Seit 2010 gilt die UN-Kinderrechtskonvention in Deutschland, also auch für geflüchtete Kinder und Jugendliche – jedenfalls der Theorie nach. Praktisch unterstehen Mädchen und Jungen, die ohne Erwachsene fliehen, immer noch nicht allein dem Jugendrecht – für elternlose Kinder im Sozialgesetzbuch VIII –, sondern auch dem Ausländerrecht. „In der praktischen Umsetzung“, so eine Studie des Bundesamts für Migration und Flüchtlinge vom letzten Jahr, „ergibt sich (…) ein Spannungsfeld zwischen Jugendhilfe und Aufenthaltsrecht“. Das betrifft zum Beispiel die medizinische Versorgung, die für Flüchtlinge deutlich unter dem liegt, was Einheimische erhalten, und die wie für Erwachsene vom Asylbewerberleistungsgesetz geregelt wird.

Wie steht die Koalition zu dem Problem der minderjährigen Flüchtlinge?

Der Koalitionsvertrag hatte sie 2013 besonders in den Blick genommen: „Kinder und Jugendliche, die aus ihren Herkunftsländern allein nach Deutschland kommen, gehören zu den schutzbedürftigsten Personengruppen“, heißt es darin.

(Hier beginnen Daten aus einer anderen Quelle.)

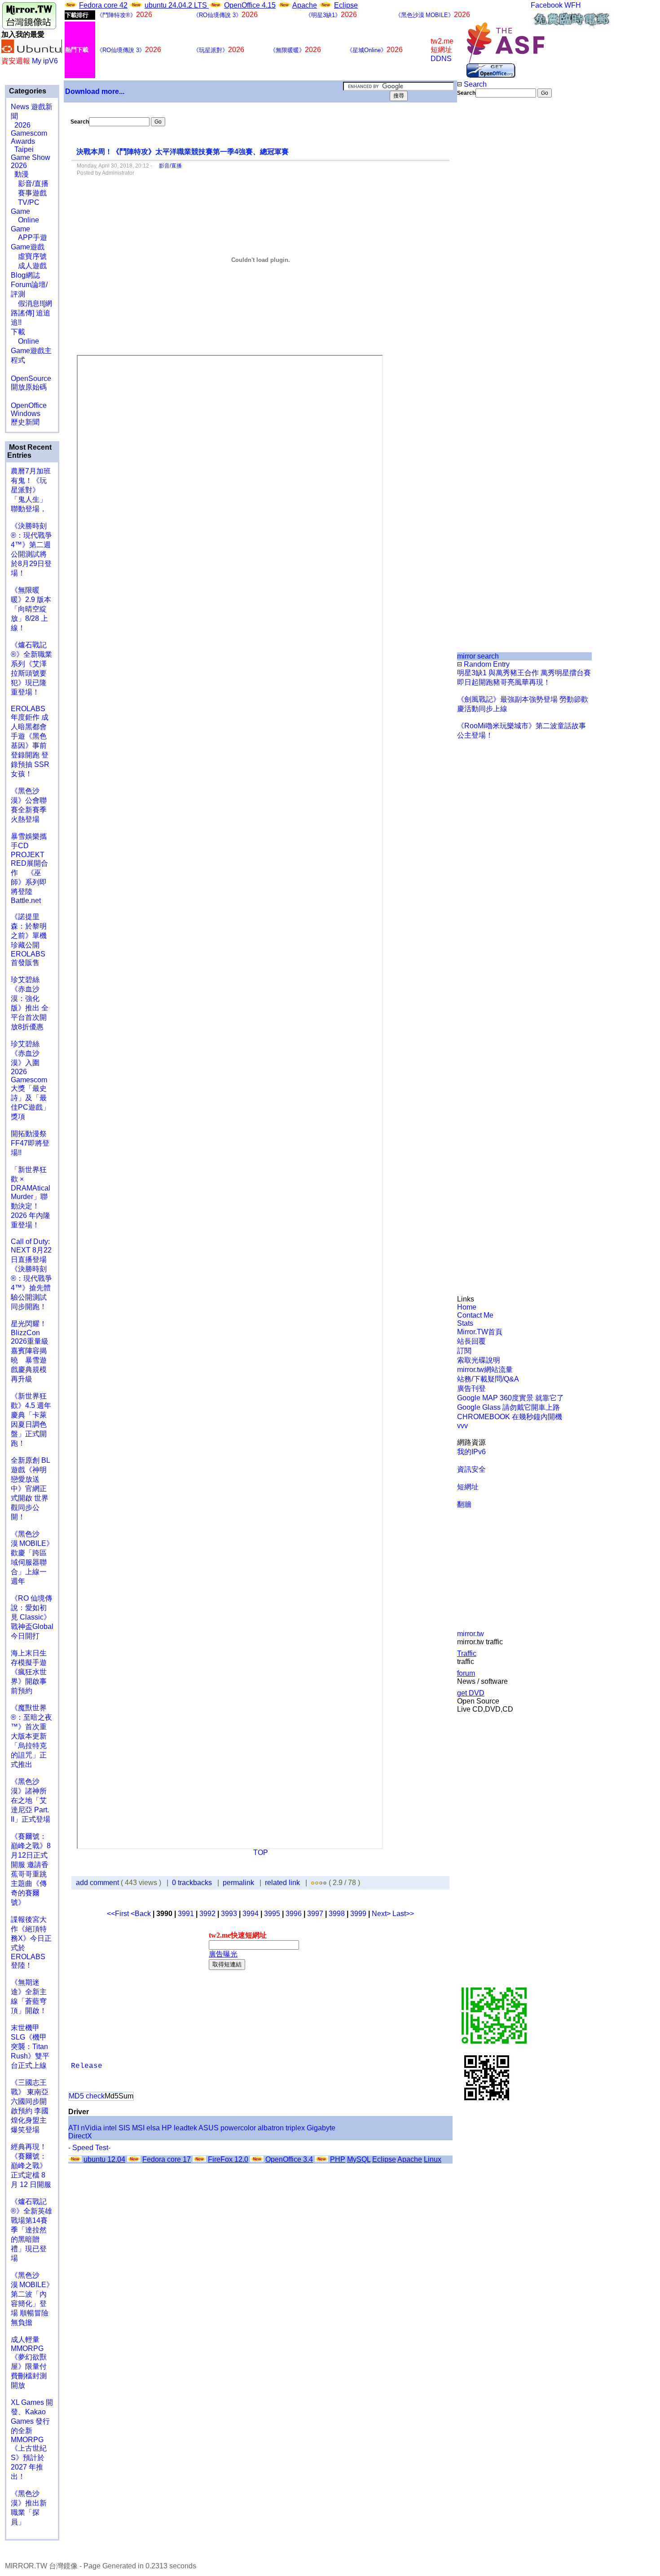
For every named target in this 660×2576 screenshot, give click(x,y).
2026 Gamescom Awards (29, 133)
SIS (124, 2128)
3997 (315, 1913)
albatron (271, 2128)
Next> (382, 1913)
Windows (25, 413)
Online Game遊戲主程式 (31, 350)
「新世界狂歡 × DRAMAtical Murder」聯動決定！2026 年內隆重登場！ (30, 1197)
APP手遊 (29, 237)
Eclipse (346, 5)
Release (86, 2066)
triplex (295, 2128)
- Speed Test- (89, 2147)
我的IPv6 (471, 1452)
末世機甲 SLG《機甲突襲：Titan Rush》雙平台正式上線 (30, 2046)
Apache (304, 5)
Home (466, 1307)
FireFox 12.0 (228, 2159)
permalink (238, 1882)
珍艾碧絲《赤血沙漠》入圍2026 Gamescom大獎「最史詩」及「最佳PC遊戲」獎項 (30, 1080)
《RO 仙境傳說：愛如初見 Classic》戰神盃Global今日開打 (32, 1617)
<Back (142, 1913)
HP (167, 2128)
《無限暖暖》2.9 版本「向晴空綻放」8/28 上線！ (31, 609)
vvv (462, 1426)
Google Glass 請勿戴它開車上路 (508, 1407)
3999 (358, 1913)
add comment (98, 1882)
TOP (260, 1852)
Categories (26, 91)
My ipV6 (45, 61)
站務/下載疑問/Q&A (488, 1379)
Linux (432, 2159)
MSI (138, 2128)
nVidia (91, 2128)
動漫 (21, 174)
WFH (572, 5)
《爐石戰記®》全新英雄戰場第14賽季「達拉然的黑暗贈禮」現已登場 (31, 2230)
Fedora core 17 (166, 2159)
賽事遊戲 (29, 193)
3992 (207, 1913)
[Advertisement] (487, 248)
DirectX (80, 2136)
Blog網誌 (25, 275)
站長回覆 (471, 1341)
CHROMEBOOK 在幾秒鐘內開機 (509, 1417)
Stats (465, 1323)
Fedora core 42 (103, 5)
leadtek (185, 2128)
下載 (18, 332)
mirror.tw (470, 1634)
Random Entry (486, 664)
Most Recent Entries (29, 451)
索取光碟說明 (478, 1360)
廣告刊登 (471, 1388)
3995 (272, 1913)
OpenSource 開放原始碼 (31, 378)
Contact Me (475, 1315)
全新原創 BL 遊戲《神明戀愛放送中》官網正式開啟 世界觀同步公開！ (30, 1488)
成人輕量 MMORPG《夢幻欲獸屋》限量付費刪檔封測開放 (29, 2362)
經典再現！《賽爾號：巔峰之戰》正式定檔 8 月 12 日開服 (31, 2165)
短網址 (468, 1487)
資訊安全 (471, 1469)
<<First (119, 1913)
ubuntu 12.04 (104, 2159)
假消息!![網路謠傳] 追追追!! (31, 313)
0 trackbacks (192, 1882)
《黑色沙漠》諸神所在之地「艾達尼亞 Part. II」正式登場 (30, 1800)
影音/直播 (29, 183)
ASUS (208, 2128)
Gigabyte (321, 2128)
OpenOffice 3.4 (289, 2159)
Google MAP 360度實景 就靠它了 (510, 1398)
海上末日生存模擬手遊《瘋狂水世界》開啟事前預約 (29, 1672)
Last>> (403, 1913)
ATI (73, 2128)
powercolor (238, 2128)
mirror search (478, 656)
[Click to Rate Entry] (313, 1882)
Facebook (547, 5)
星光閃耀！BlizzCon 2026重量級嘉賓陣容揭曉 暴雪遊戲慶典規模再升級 (29, 1351)
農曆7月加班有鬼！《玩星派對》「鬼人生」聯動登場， (31, 490)
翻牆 (464, 1504)
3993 (229, 1913)
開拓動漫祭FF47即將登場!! (30, 1143)
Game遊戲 (27, 247)
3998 (337, 1913)
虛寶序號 (29, 256)
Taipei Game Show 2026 (30, 157)
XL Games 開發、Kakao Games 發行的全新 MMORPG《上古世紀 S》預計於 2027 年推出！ (32, 2439)
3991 (186, 1913)
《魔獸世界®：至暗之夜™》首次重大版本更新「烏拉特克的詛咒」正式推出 (31, 1736)
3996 (294, 1913)
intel (110, 2128)
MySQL (358, 2159)
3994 (250, 1913)
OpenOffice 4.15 (250, 5)
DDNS (441, 58)
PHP (337, 2159)
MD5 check (87, 2096)
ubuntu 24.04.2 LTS (177, 5)
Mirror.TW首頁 (479, 1332)
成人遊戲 (29, 266)
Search (474, 84)
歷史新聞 (25, 422)
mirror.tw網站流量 (485, 1369)
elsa (153, 2128)
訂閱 (464, 1350)
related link (282, 1882)
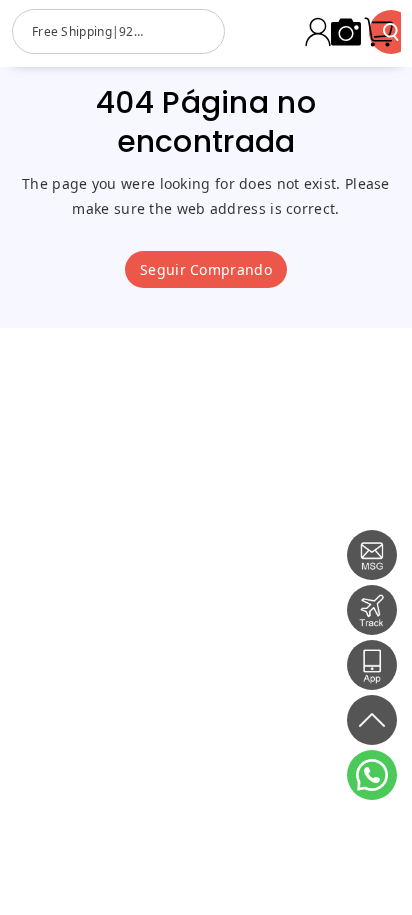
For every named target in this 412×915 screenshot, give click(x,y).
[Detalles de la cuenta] (318, 32)
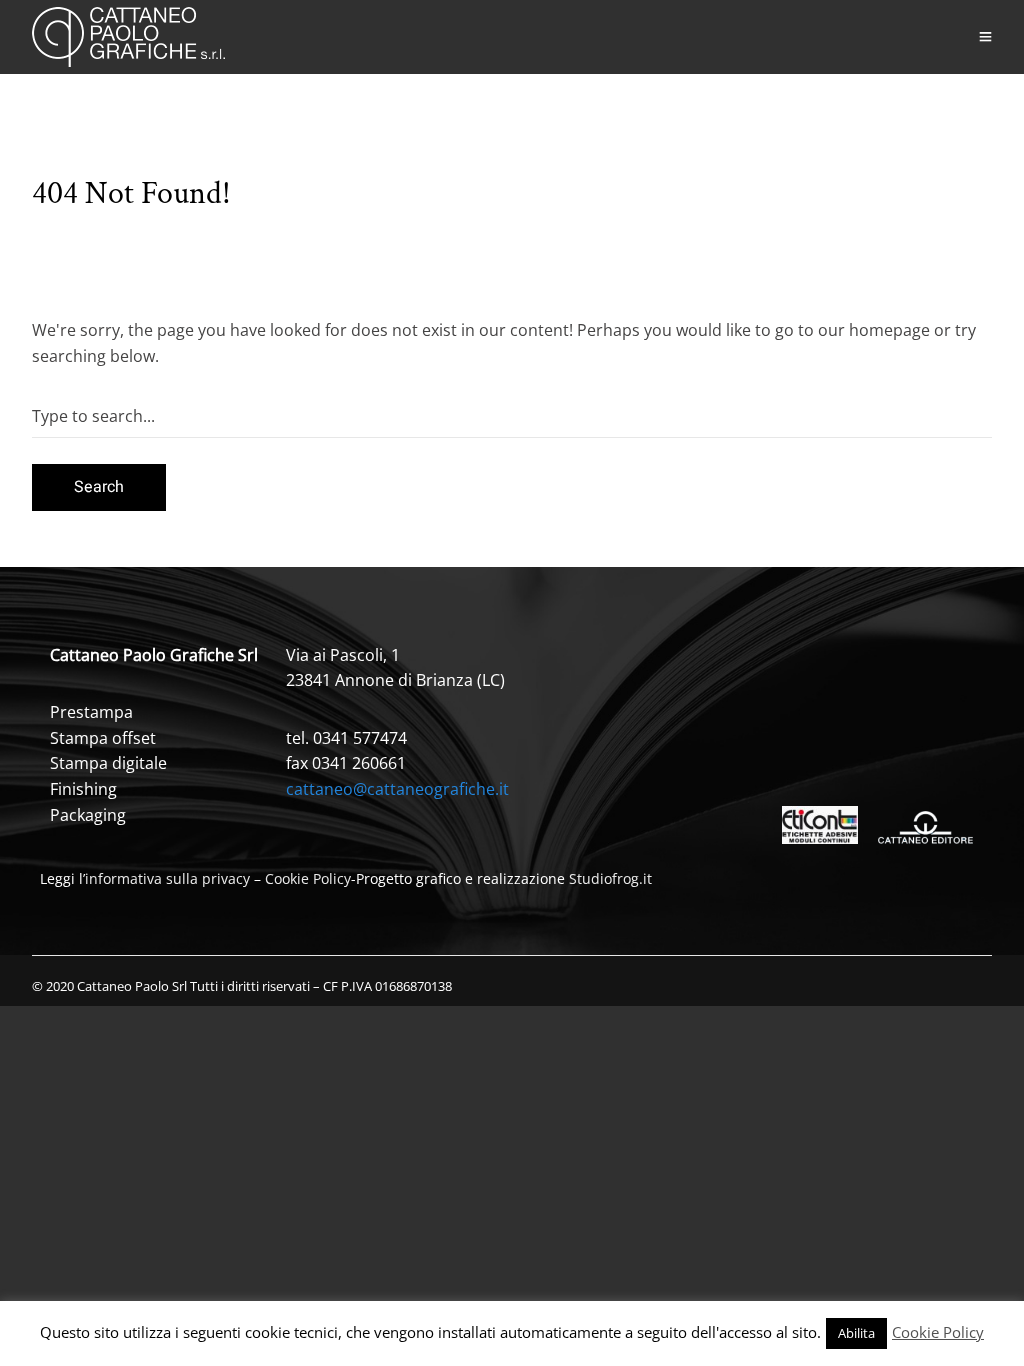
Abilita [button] (856, 1333)
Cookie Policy (308, 878)
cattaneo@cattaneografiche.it (397, 789)
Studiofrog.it (610, 878)
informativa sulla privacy (167, 878)
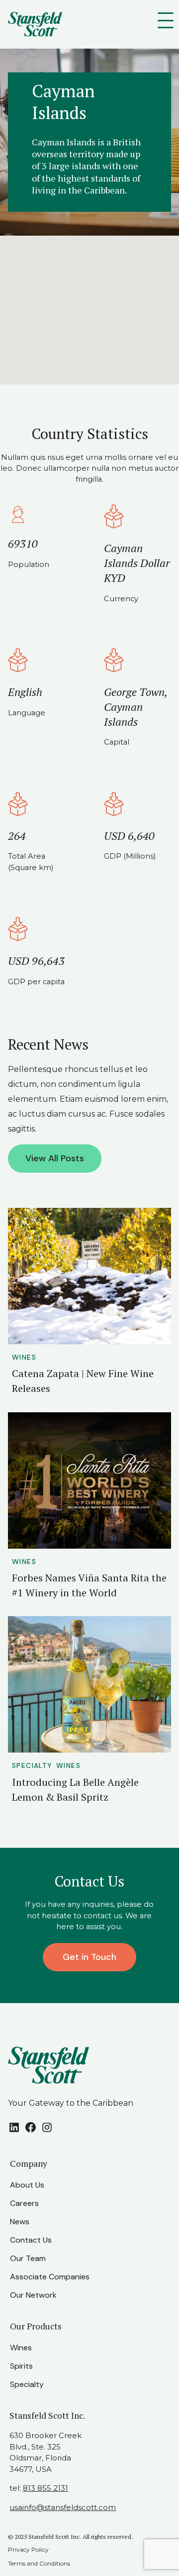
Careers (24, 2203)
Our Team (28, 2258)
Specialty (32, 1765)
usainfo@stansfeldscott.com (62, 2507)
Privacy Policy (28, 2549)
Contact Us (31, 2240)
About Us (27, 2185)
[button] (89, 305)
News (19, 2221)
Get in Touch (89, 1957)
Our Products (36, 2326)
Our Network (33, 2295)
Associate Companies (50, 2276)
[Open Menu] (168, 20)
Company (28, 2163)
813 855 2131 (45, 2488)
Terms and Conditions (39, 2563)
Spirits (21, 2366)
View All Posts (54, 1158)
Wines (24, 1357)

„Es sind junge Menschen, die häufig Schreckliches erlebt haben und möglicherweise physisch und psychisch stark belastet oder hoch traumatisiert sind. Sie kommen allein in einem fremden Land an, sprechen die Landessprache nicht und kennen die Kultur nicht, müssen sich aber dort vollkommen auf sich gestellt zurechtfinden. Es sind aber auch junge Menschen, die über Potenziale und Ressourcen verfügen.“ Das sah Deutschland lange durchaus enger.

Was ändert sich durch das neue Asylpaket?

Seit November, als das neue Bundesgesetz zur Verteilung in Kraft trat, hat sich einiges an der Lage geändert. War bisher für die unbegleiteten Jugendlichen das Jugendamt der Stadt oder des Kreises verantwortlich, wo sie ankamen oder registriert wurden, so werden die Jugendlichen jetzt wie Erwachsene nach dem „Königsteiner Schlüssel“ aufs Bundesgebiet verteilt, der Flüchtlinge nach Einwohnerzahl und wirtschaftlicher Leistungskraft der Regionen zuteilt.

Bis dahin befand sich etwa die Hälfte der jungen Leute in der Obhut von Jugendämtern in Bayern, wo die meisten von ihnen über die sogenannte Balkanroute landeten. Wohlfahrtsverbände fürchten freilich, dass das zwar die Hotspots entlastet, aber den jungen Flüchtlingen schaden könnte: Viele der Kommunen, bei denen bisher kein unbegleiteter junger Ausländer auflief, müssen jetzt rasch und oft ohne Kenntnisse für eine besonders verwundbare Gruppe Hilfe leisten.